March 19, 2011 by Scott W. Smith

“A referral is always great.  If a friend of mine says, “READ THIS”, I WILL read it.”

Agent Rima Greer

Above the Line Agency

“The fact is that every single one of us or our agencies take on new people. We have to. It’s the lifeblood of the business. I mean, things turn over. Clients leave, clients leave the business altogether — we do have overhead; we do need to pay attention to those clients who make a lot of money. But there’s always got to be room for the new people.“

Agent Lucy Stille/ Paradigm

Speaking at the WGA Words into Pictures Forum

Since I do not have an agent look at me as just a stranger standing on corner holding a sign which says “This Way” with an arrow for you to follow. Here’s what my sign says;

“The very third thing you should do (to get an agent) is get your script into the hands of someone who can refer you to an agent. The best, most common way to get an agent is by the personal referral of someone in the business. The second thing is to write a great script. Not a decent script. Not a pretty good script. A great script. An original and compelling screenplay that demonstrates excellent writing and a distinctive voice. The first thing is to read and follow the advice in Terry Rossio’s Wordplay column entitled You, the Expert.
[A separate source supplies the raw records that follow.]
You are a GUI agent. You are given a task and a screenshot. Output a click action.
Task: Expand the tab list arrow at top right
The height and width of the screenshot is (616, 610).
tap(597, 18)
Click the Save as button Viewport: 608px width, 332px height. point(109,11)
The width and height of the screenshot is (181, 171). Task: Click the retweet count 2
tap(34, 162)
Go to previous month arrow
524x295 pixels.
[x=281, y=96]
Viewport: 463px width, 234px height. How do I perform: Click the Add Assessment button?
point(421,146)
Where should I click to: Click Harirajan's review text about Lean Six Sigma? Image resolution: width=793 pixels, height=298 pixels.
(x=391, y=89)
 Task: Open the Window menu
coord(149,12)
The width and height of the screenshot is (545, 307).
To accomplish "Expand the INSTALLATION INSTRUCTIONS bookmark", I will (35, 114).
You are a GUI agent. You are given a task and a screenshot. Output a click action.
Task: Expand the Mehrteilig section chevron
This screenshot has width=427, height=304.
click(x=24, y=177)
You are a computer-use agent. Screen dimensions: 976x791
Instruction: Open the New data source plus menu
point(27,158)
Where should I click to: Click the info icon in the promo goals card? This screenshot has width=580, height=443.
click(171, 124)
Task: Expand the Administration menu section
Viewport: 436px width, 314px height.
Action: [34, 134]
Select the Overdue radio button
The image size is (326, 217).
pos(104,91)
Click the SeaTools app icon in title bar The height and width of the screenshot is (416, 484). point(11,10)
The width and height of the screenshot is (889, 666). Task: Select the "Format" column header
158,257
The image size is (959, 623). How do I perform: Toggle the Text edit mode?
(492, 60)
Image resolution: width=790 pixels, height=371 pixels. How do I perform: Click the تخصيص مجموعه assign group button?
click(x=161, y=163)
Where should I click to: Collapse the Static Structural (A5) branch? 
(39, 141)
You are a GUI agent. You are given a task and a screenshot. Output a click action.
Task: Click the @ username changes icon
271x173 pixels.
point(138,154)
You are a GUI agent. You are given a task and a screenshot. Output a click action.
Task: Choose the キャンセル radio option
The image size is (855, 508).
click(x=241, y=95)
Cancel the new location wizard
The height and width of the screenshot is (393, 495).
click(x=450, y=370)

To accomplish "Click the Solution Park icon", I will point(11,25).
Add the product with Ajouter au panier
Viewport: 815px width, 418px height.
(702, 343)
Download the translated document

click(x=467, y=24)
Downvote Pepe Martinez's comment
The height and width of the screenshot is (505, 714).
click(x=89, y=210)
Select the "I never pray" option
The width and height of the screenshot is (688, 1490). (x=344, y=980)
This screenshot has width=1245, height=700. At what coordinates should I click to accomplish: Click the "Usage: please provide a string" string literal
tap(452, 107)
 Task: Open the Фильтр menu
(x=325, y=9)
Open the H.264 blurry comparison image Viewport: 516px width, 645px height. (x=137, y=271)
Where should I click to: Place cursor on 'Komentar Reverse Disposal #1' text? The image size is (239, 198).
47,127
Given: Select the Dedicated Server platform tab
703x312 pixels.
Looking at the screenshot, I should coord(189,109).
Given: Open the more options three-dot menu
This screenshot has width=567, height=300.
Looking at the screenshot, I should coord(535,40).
See, I’m just the messenger. Oh, you want to know where I got that little bit of wisdom? You want to know if it came from a qualified source. Fair enough.

The above quote was cobbled together from the article How Do You Get an Agent? by Dan Petrie, Jr. Petrie is a former ICM agent, screenwriter (Beverly Hills Cop), and the former president WGAw, and his father Daniel Petrie Sr. directed the 1961 classic A Raisin in the Sun and won three Emmy Awards in a career than spanned an unbeleivable seven decades. So Petire Jr. has Hollywood pedigree and is a well qualified source.

And since his number one piece of advice on getting an agent is an article by Terry Rossio, in case you are not familiar with that name you may be familiar with some of his writing credits; Pirates of the Caribbean, The Mask of Zorro, and Shrek.

If you’re living far from Hollywood, working a day job you don’t care for and dreaming of a screenwriting career then Rossio, a former machine parts inspector from Kalamazoo, may just be your new role model. But I’ll warn you that Rossio and his writing partner Ted Elliot followed the tried and true process of writing screenplay after screenplay before they got an agent and sold a script.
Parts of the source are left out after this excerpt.